Triple-A Baseball Club Associates v. Northeastern Baseball, Inc.

832 F.2d 214 (1st Cir. 1987)

 

Facts:

 

McGee wanted to bring a Triple-A baseball team to Scranton, Pa. (a garden spot according to Prof. Markell). However, he did not have the franchise rights from the International League and the National Association of Professional Baseball Leagues; nor, did Scranton have a stadium suitable for a Triple-A team. McGee convinced the local county commissioners to form a municipal corporation to build a suitable stadium, thus the county formed MPSA to build the stadium. McGee then purchased, through Northeastern Baseball, Inc. (NBI), a Double-A baseball team from Connecticut that was to move to the new stadium when completed.

 

McGee then approached Korbitz who, through the limited partnership Triple-A Baseball Club (TBC), was the major owner of a Triple-A baseball team in Maine. After two drafts, the two parties came to a final agreement where NBI would purchase the Triple-A team from TBC and TBC would purchase the Double-A team from NBI. The contract had three precedent conditions to the exchange – 1) the approval of the transaction by the board of directors of NBI; 2) the approval of the limited partners of TBC; and, 3) the approval of the International League. The parties obtained all three of these approvals before the September 11, 1986 deadline.

 

The agreement also stated “the transfer of the Double-A franchise is subject to the approval of the Eastern League of Professional Baseball Clubs.” None of the sections of the agreement made this statement a condition precedent. The agreement further stated “In the event that the Eastern League of Professional Baseball Clubs shall refuse to approve the sale of the Double-A Franchise to” TBC, “then this Agreement shall continue in full force and effect” and the new price for the Triple-A team was set at $2 million as opposed to the $2.4 if the sale of the Double-A team had been approved.

 

As luck would have it, the Eastern League did not approve of the sale of the Double-A team to TBC. McGee attempted to close the deal for the $2 million; however, Korbitz informed McGee that he was not going to follow through with the sale of the Triple-A club. 

 

TBI brought suit asking for a declaratory judgment holding that the contract terminated under its own terms because of failure of certain required conditions to occur. NBI counterclaimed alleging that they did not repudiate or breach the contract and Korbitz should convey the Triple-A franchise in accordance with the agreement and sought specific performance or damages.

 

Disposition Below:

 

The lower court held that portions of the contract were ambiguous and allowed in extrinsic evidence, and held that the refusal of the Eastern League to approve the sale of the Double-A team terminated the agreement.

 

Questions Presented:

 

1.      Were the terms of the contract ambiguous?

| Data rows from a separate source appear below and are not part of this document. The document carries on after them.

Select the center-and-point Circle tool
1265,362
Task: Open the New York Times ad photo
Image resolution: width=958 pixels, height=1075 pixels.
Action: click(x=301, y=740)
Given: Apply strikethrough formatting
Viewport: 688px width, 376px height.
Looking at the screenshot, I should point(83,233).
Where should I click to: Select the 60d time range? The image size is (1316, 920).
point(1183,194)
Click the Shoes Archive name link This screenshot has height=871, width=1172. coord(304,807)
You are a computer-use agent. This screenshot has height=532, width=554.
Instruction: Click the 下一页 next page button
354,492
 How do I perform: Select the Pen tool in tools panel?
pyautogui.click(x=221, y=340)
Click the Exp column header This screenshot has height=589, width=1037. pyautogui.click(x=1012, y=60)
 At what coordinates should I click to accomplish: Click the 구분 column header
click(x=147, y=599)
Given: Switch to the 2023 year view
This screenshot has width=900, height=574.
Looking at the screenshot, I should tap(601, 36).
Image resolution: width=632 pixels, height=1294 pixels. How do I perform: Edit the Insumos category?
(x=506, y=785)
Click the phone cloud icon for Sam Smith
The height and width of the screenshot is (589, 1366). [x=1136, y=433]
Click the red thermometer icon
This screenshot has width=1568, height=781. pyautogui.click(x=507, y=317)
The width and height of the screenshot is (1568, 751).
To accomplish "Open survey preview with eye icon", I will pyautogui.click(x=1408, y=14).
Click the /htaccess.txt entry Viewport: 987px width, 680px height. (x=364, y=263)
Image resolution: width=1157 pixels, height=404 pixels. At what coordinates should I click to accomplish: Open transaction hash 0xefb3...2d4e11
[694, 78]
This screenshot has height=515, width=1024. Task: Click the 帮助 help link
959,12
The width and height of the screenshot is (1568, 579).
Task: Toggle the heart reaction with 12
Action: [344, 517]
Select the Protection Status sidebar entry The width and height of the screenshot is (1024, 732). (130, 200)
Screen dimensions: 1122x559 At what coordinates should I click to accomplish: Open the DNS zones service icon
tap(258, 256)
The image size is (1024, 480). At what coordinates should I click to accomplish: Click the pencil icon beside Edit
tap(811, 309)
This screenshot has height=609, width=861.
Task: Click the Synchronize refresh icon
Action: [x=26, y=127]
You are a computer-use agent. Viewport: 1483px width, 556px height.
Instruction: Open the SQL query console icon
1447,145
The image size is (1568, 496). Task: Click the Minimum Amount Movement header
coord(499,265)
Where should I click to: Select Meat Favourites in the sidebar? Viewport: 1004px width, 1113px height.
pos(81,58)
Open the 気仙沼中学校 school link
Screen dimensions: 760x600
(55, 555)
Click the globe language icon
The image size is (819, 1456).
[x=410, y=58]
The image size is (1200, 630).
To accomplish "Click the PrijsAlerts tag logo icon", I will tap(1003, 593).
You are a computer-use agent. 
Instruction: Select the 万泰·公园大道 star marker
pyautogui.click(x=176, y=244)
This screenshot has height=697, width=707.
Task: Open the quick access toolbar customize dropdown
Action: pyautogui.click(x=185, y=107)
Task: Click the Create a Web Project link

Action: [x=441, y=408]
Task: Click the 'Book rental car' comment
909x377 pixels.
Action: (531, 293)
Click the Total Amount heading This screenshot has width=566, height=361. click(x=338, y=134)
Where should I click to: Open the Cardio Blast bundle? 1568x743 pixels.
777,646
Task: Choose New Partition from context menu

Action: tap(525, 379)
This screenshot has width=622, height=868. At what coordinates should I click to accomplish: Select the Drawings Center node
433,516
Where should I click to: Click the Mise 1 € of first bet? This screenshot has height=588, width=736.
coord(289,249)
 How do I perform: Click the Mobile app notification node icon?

2.      If not, what are the proper damages?

 

Short Answers:

 

1.      No, therefore the lower court should not have admitted extrinsic evidence.

2.      Specific performance of the agreement.

 

Holding:

 

The failure of the Eastern League to approve the sale of the Double-A club did not terminate the agreement and did not excuse the parties from performance, since the plain language of the agreement indicated that performance of remaining terms of the agreement was not contingent upon completion of the sale of the Double-A team. Specific performance is an allowed damage since the contract terms were unambiguous, the Triple-A team was unique, and the damages for breach were not quantifiable.

 

The court reversed and states “A specific performance decree shall issue from the district court ordering” specific performance of the agreement.

 

Rules (related to specific performance):

 

The granting of specific performance is a matter of judicial discretion.

 

The court will not grant specific performance unless the terms of the contract are clear enough to enable a court to fashion an appropriate order.

 

Specific performance will not be granted where there exists and adequate remedy at law.

 

The party seeking specific performance must show an attempt to tender its own full performance, unless such tender would be futile.

 

Contracts for the sale of realty may be specifically enforced.

 

Maine law allows for specific performance on contracts for personalty, in certain circumstances.

 

Discussion:

 

The appellate court found the agreement to be clear on the issue as to whether or not the approval of the Eastern League was a condition precedent. The court found the plain language of the agreement to indicate that the remaining terms of the agreement were not contingent upon the approval of the sale of the Double-A team by the Eastern League.

 

The court has the discretion to grant specific performance or to impose monetary damages. The court also found that the facts of the case bring it well within the rules allowing specific performance. The contractual terms of the agreement were clear and not ambiguous. There would be no problem for the court to draft a clear order outlining each party’s required performance. NBI showed an ability and willingness to purchase the Triple-A team. A Triple-A franchise is unique. Finally, calculating damages would be difficult if not impossible and probably could not duplicate or be the substantial equivalent of the promised performance.

 

Since the court has the discretion to grant specific performance or not to grant specific performance, there is not a great amount of precedential value to an order granting specific performance. The same court, at a later date and upon hearing the same facts would not be bound to grant specific performance. The reasoning for this lies in the history of the courts of equity and the judge having the discretion to determine equitable damages (or at least I think that is what Markell said in class).